About maybe 20% of the messages I get are about a young kid my age saying : “wow your things are amazing, I was thinking of doing this once I get some experience”
I always tell them: “why not now?”
There is a huge reason for this, because you’ll realize most people who have succeeded in something big, started with a lot of small things.
Mark Zuckerberg coded before he started facebook. As a kid, he developed Zuck-Net for his family to communicate around the house. In college, he developed a lot of software to help his peers in his classes. He practiced his craft until the right thing happened at the right time.
Same with someone like Elon Musk. Started Zip2, sold it. Started X or Paypal, sold it. Then started Space X, and gained majority stakes in Tesla and Solar City.
Sure there are lucky people like I’d say Steve Jobs and the Snapchat dude, but the point being, most people can mitigate their risk if they’ve practiced it.
So now let’s talk about my story. I started an asian food blog called azasianfoodreview.com in Feb 2016 where I had a meetup group called Arizona Asian Community (I’m a fan of the word community instead of group). One of the toughest challenges in the group was to think of new events to do so I just invited everyone to a new restaurant every week.
Over time, I thought “wow these restaurants are amazing, I don’t think these yelp reviews do a restaurant justice”. So I decided to write an in depth article once a week. For one, it would give me events for the meetup, and I can try out delicious Asian food! This also imprinted a philosophy that the key to success is consistency, which has been the best practice I’ve ever implemented for My Food Job Rocks.

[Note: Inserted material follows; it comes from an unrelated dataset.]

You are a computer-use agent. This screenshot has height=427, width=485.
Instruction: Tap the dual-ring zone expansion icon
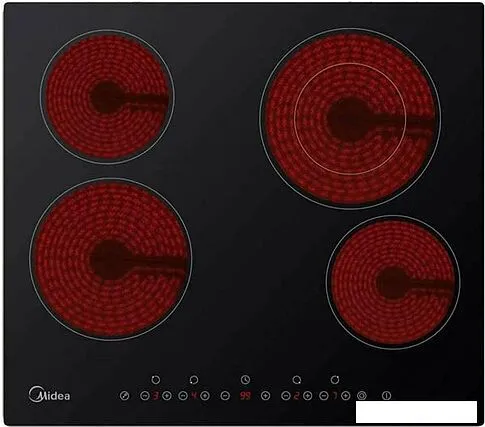(362, 396)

After about 30 articles in, a lot more priorities entered my life. Also, I was omitted out of my own Asian meetup group, which means I had to visit these restaurants by myself and I’d feel like a loser. During that time, My Food Job Rocks picked up steam and I just didn’t have the time, money, and bandwidth to work on both projects. My Food Job Rocks took more priority but I do believe I made the right choice,
Yet the amazing part about blogs is that they last forever, And if they’re good, they get noticed.
I was contacted by Patricia Escarcega from the Phoenix New Times. She was a fan of my articles and wanted to interview me to talk about why these Asian restaurants are growing in Phoenix. I dined with her and her husband over pig ears and hand pulled noodles and the interview was absolutely ecstatic! Patricia was super interested in me being a food science and I guess she took a lot of my things at value when she showed me the article yesterday.
Here’s the article: http://www.phoenixnewtimes.com/restaurants/shaanxi-chinese-restaurant-phoenix-dobson-mesa-dim-sum-10134012
It won’t take long to see that I’m the head honcho in this article.
So the moral of the story, is that the benefits of just starting something, even if it’s to failure, has so many benefits you’d be stupid not to start something. Anything!
Not only do you learn the skills and nuances to create, but if it’s good, then people will find your stuff years later.
This is what Austin Bouck from http://furfarmandfork.com/ has always told me. People will find your stuff if it’s good. It might takes years, but it’s a compound interest effect.
As I watch the news and hear the social media news feed go berserk about gun laws and blaming people about who’s fault it is, it’s sad that this will be a hot topic for about 12 days, then dissipate like nothing ever happened. Then the cycle repeats again and again.
I wish someone would start something and have their mission in their life to constantly remind people of this danger and work on it for a long time. I’m too scared to. But maybe you can be better than me.